▶ [REQUIREMENT]
From the line with "Click the yellow series legend swatch" to the end of the data below, restate each line word for word, both ends included, without the pictures.

▶ [RECORDS TO PROCESS]
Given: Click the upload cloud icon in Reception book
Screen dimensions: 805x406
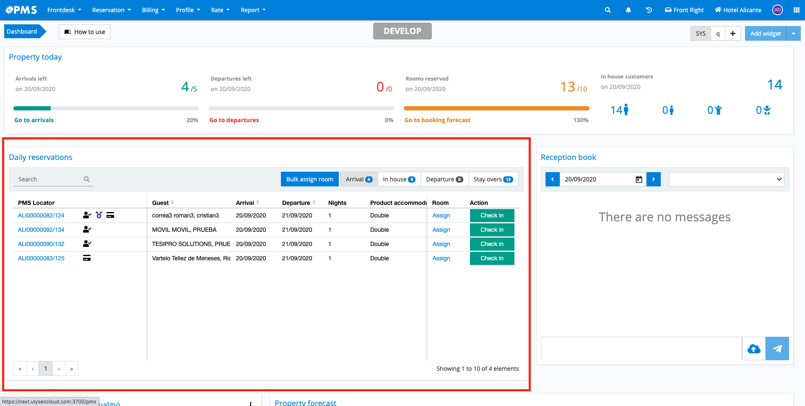Looking at the screenshot, I should (x=753, y=348).
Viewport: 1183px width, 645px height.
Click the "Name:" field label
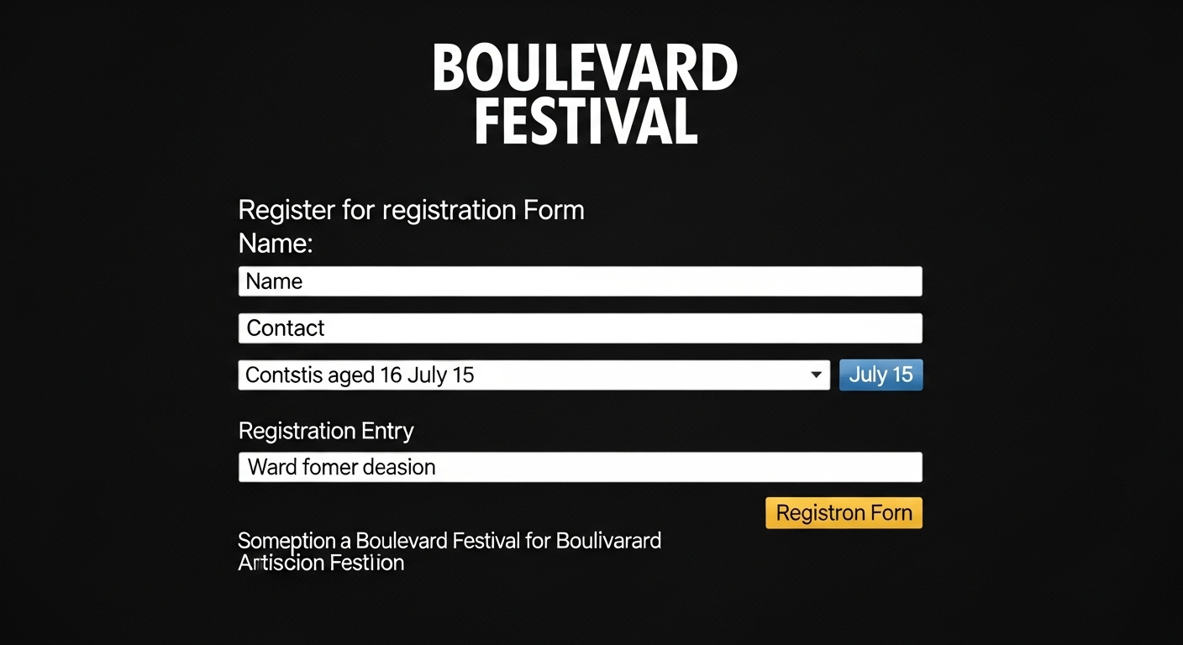(276, 244)
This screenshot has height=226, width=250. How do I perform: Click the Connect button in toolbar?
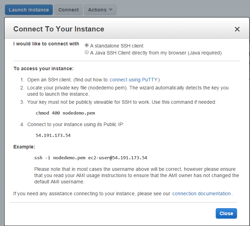tap(69, 10)
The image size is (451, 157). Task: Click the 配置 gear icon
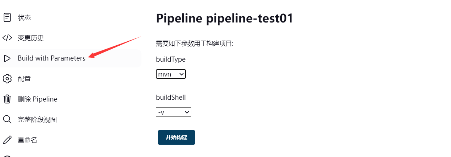(x=7, y=78)
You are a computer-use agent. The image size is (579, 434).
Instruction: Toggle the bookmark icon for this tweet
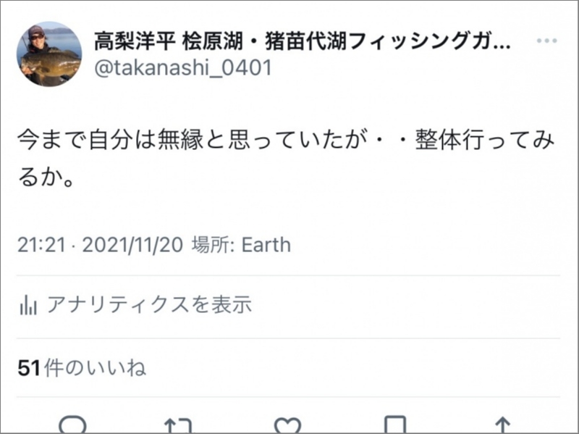(x=394, y=425)
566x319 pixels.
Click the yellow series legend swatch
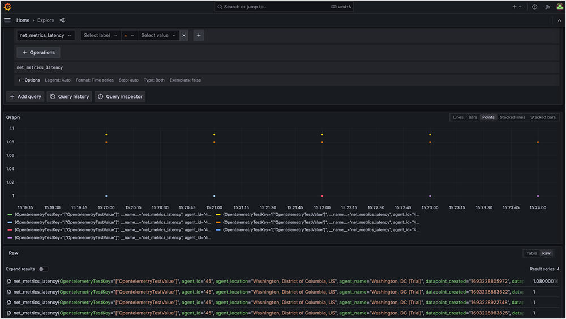pyautogui.click(x=218, y=215)
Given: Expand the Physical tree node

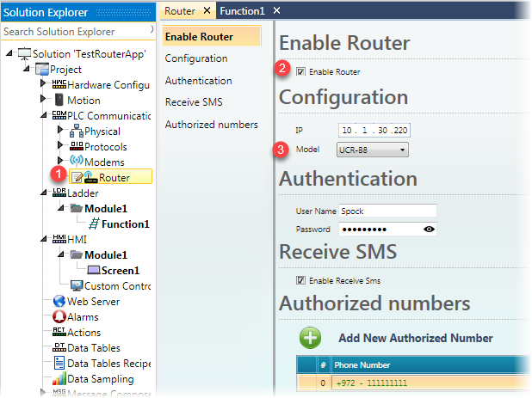Looking at the screenshot, I should point(60,132).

▶ [RESPONSE BELOW]
Click the yellow series legend swatch
pyautogui.click(x=218, y=215)
Given: Expand the Physical tree node

Looking at the screenshot, I should point(60,132).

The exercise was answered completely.